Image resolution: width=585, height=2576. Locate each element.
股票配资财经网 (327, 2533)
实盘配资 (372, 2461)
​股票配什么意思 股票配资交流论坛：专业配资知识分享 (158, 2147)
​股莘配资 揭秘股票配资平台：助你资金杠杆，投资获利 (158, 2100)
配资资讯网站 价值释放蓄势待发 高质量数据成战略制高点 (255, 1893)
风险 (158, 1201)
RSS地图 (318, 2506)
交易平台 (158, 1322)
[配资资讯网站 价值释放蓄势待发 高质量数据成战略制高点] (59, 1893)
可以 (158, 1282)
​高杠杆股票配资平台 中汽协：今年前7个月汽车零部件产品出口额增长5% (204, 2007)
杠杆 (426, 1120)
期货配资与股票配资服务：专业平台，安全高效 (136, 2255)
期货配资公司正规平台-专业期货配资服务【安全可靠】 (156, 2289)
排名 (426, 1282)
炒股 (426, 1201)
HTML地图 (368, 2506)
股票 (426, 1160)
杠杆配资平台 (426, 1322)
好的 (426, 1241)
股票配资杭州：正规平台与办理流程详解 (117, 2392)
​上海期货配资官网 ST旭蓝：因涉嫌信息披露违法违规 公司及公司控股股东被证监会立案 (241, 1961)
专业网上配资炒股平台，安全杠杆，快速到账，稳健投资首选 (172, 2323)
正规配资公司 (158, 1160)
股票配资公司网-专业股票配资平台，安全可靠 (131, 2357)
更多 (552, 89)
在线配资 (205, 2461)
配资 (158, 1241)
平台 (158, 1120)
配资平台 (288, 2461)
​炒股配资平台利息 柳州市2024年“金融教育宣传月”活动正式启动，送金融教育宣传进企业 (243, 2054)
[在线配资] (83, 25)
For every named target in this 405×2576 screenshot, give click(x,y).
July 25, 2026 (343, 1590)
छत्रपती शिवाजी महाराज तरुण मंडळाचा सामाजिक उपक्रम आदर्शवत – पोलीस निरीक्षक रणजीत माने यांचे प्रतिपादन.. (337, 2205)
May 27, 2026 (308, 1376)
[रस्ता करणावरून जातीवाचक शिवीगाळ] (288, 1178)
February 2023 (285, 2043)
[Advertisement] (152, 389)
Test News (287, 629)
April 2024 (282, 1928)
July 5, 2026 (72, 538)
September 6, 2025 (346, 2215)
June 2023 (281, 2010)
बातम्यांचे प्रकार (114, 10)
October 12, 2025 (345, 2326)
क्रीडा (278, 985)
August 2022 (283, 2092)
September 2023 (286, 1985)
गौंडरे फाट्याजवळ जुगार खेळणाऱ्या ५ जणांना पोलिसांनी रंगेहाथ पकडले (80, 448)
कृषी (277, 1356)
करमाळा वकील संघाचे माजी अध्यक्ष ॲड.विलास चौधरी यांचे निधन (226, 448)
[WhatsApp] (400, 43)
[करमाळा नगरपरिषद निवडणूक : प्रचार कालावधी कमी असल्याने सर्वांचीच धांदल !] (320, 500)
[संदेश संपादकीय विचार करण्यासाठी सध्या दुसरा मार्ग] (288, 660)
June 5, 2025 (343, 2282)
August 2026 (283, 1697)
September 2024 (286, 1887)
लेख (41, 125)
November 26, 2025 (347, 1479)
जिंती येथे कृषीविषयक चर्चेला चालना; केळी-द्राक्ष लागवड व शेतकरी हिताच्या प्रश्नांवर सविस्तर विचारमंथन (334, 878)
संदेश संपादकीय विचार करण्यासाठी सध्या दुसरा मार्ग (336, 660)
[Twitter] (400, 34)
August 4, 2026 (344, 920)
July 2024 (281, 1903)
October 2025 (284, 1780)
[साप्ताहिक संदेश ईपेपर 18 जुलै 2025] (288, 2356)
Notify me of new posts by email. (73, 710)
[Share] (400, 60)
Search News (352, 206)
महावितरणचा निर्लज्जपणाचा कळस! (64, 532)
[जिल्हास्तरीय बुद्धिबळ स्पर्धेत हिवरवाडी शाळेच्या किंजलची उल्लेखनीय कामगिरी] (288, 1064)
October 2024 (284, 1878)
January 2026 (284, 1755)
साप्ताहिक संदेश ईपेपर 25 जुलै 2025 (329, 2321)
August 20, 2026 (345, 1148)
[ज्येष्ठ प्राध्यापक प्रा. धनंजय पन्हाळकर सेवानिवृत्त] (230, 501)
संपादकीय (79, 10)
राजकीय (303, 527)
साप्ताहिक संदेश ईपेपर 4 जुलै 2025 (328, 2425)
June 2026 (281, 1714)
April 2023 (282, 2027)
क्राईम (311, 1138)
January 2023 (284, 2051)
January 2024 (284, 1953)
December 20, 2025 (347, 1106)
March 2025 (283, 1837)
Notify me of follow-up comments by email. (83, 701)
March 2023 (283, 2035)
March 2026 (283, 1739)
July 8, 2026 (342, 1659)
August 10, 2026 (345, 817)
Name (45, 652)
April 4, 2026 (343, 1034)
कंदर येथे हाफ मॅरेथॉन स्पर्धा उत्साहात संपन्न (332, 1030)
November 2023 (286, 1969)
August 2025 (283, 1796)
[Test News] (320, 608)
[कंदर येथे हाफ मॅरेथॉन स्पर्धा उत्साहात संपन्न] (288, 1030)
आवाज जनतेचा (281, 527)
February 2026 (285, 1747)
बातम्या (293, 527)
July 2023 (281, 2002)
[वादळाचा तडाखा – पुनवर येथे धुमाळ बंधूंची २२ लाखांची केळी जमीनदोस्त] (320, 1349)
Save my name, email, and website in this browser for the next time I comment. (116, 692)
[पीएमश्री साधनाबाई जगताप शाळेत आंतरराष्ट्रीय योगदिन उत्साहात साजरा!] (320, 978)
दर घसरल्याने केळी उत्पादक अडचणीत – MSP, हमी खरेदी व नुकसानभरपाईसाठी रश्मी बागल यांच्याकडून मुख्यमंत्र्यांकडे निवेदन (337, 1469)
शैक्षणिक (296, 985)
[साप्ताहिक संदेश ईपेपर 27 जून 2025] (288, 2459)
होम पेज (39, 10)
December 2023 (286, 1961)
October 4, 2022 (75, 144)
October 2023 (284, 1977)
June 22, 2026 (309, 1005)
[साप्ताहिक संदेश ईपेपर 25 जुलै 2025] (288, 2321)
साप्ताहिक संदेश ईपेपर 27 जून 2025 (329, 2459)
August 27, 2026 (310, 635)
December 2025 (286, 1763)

========================

**Work to be completed:** Using the listing, copy every line where the word "email" shows up.

**Answer to this exercise:**
Notify me of new posts by email. (73, 710)
Notify me of follow-up comments by email. (83, 701)
Save my name, email, and website in this browser for the next time I comment. (116, 692)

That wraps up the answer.